La principal diferencia entre los musulmanes sunitas y chiítas se remonta a un desacuerdo sobre quién debería haber sucedido al profeta Muhammad como líder de la comunidad islámica. Los sunitas creen que Abu Bakr, un compañero cercano del Profeta, fue designado legítimamente como califa después de la muerte de Muhammad, mientras que los chiítas argumentan que Ali, el primo y yerno de Muhammad, fue el sucesor legítimo.  Esto condujo a una división en el Islam y posteriores diferencias teológicas entre los dos grupos. En términos de creencias y prácticas, los sunitas constituyen la mayoría de los musulmanes en todo el mundo y tienden a hacer hincapié en seguir las escuelas establecidas de pensamiento y práctica (madhabs). Los chiítas ponen mayor énfasis en la interpretación individual y siguen una sucesión de imanes (líderes) que se cree que están guiados por la divinidad.

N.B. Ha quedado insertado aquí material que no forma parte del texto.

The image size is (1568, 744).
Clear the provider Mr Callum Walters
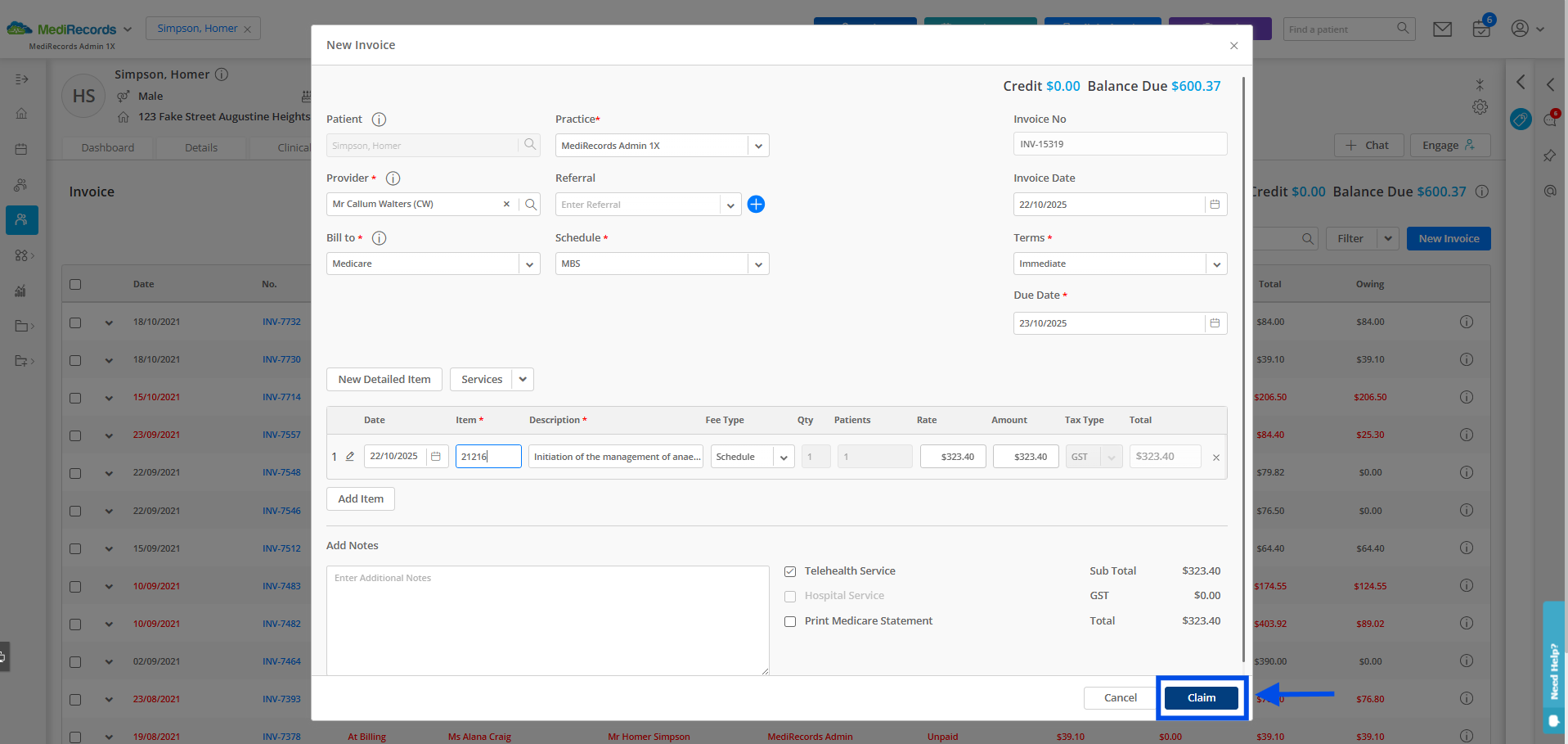(x=506, y=205)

También hay diferencias notables en las prácticas rituales, como los estilos de oración y las celebraciones de días festivos entre las comunidades sunitas y chiítas.

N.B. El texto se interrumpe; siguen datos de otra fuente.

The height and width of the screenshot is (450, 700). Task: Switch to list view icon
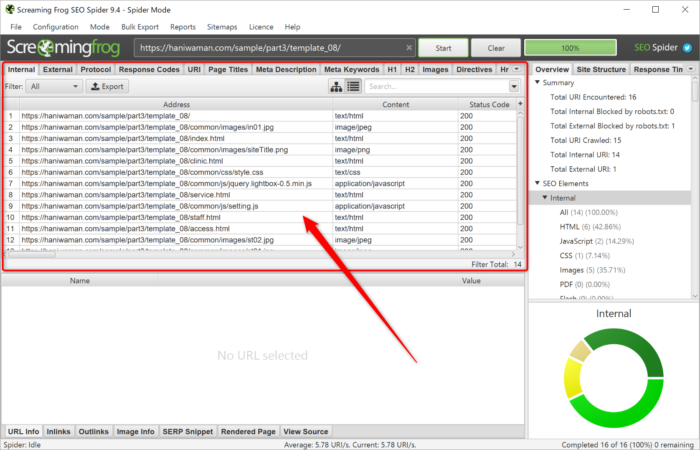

Hay una minoría significativa de personas que asocian el Islam con el terrorismo porque los grupos extremistas, como Al-Qaeda e ISIS, usan la religión para justificar sus actos violentos contra civiles inocentes. Estas organizaciones afirman actuar en nombre del Islam, pero han tergiversado y malinterpretado sus enseñanzas para sus propios fines políticos. Además, la cobertura sensacionalista de los medios y los prejuicios sociales contribuyen a la idea errónea común de que todos los musulmanes son terroristas. En realidad, la abrumadora mayoría de los musulmanes condena el terrorismo y busca la coexistencia pacífica con personas de todas las religiones. Es fundamental reconocer que el terrorismo no discrimina por motivos de etnia, religión o nacionalidad; más bien es el resultado de problemas geopolíticos multifacéticos alimentados por el extremismo y la falta de oportunidades socioeconómicas en regiones asoladas por conflictos.  Al educarnos sobre los verdaderos principios del Islam y rechazar los estereotipos dañinos, podemos fomentar la comprensión mutua y el diálogo constructivo entre las diferentes religiones, lo que lleva a un mundo más pacífico.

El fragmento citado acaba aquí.